===== Task material =====
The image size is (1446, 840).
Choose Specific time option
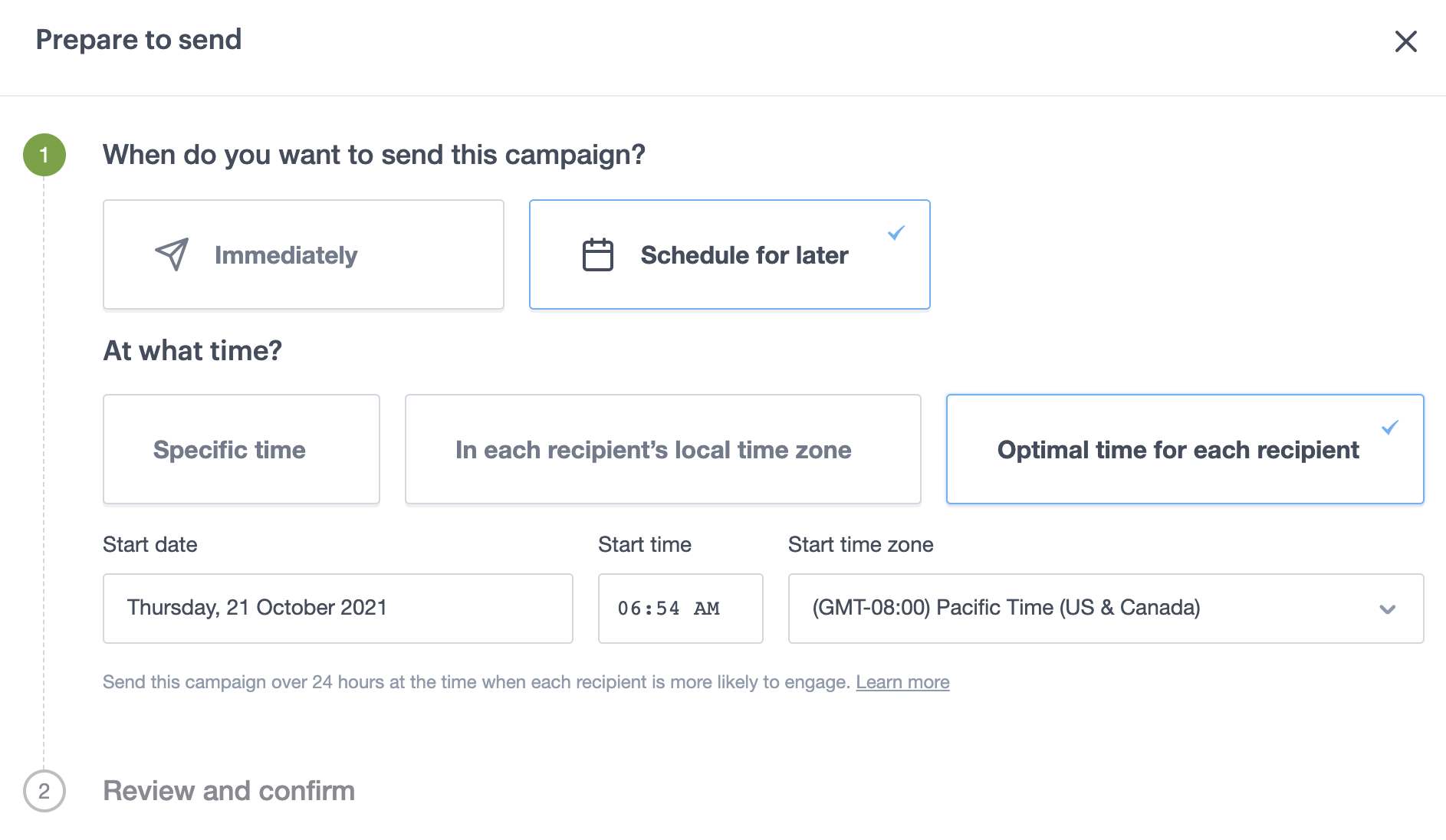click(241, 449)
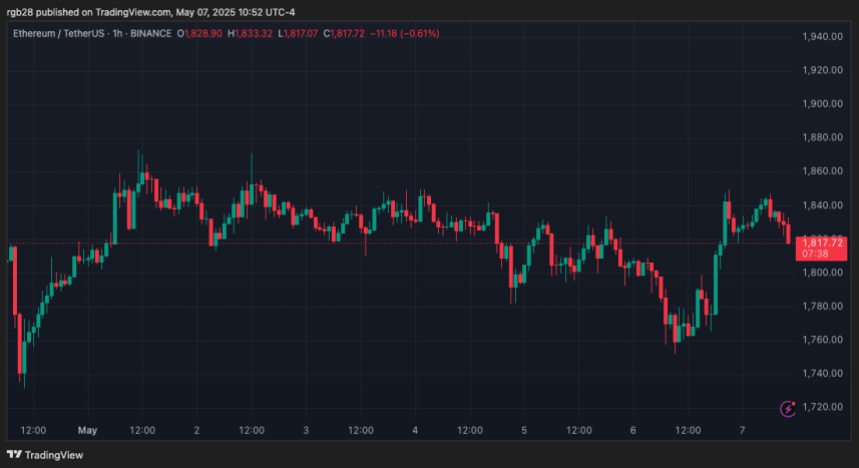Click the 1,860.00 price axis label
Image resolution: width=859 pixels, height=468 pixels.
pyautogui.click(x=823, y=171)
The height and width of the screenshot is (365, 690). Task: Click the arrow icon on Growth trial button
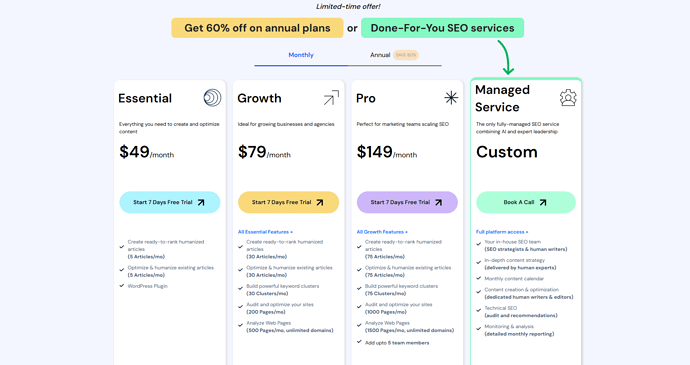pos(320,203)
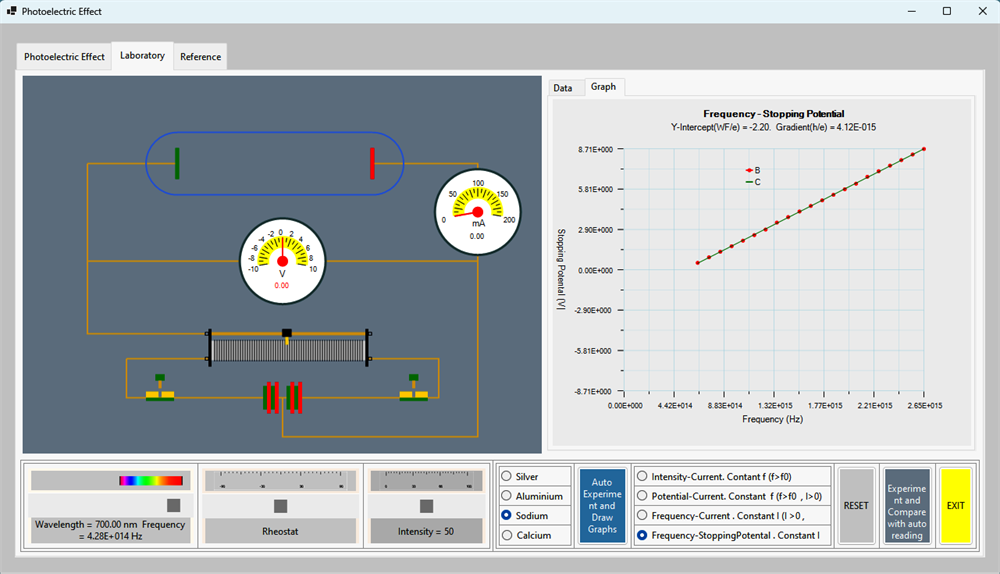Select the Silver metal option

click(534, 476)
=====
Please print the listing above again word for word, without its pictures.

The image size is (1446, 840).
Choose Specific time option
click(241, 449)
Click the 1,860.00 price axis label
Image resolution: width=859 pixels, height=468 pixels.
pyautogui.click(x=823, y=171)
The height and width of the screenshot is (365, 690). Task: Click the arrow icon on Growth trial button
pos(320,203)
Select the Silver metal option

click(534, 476)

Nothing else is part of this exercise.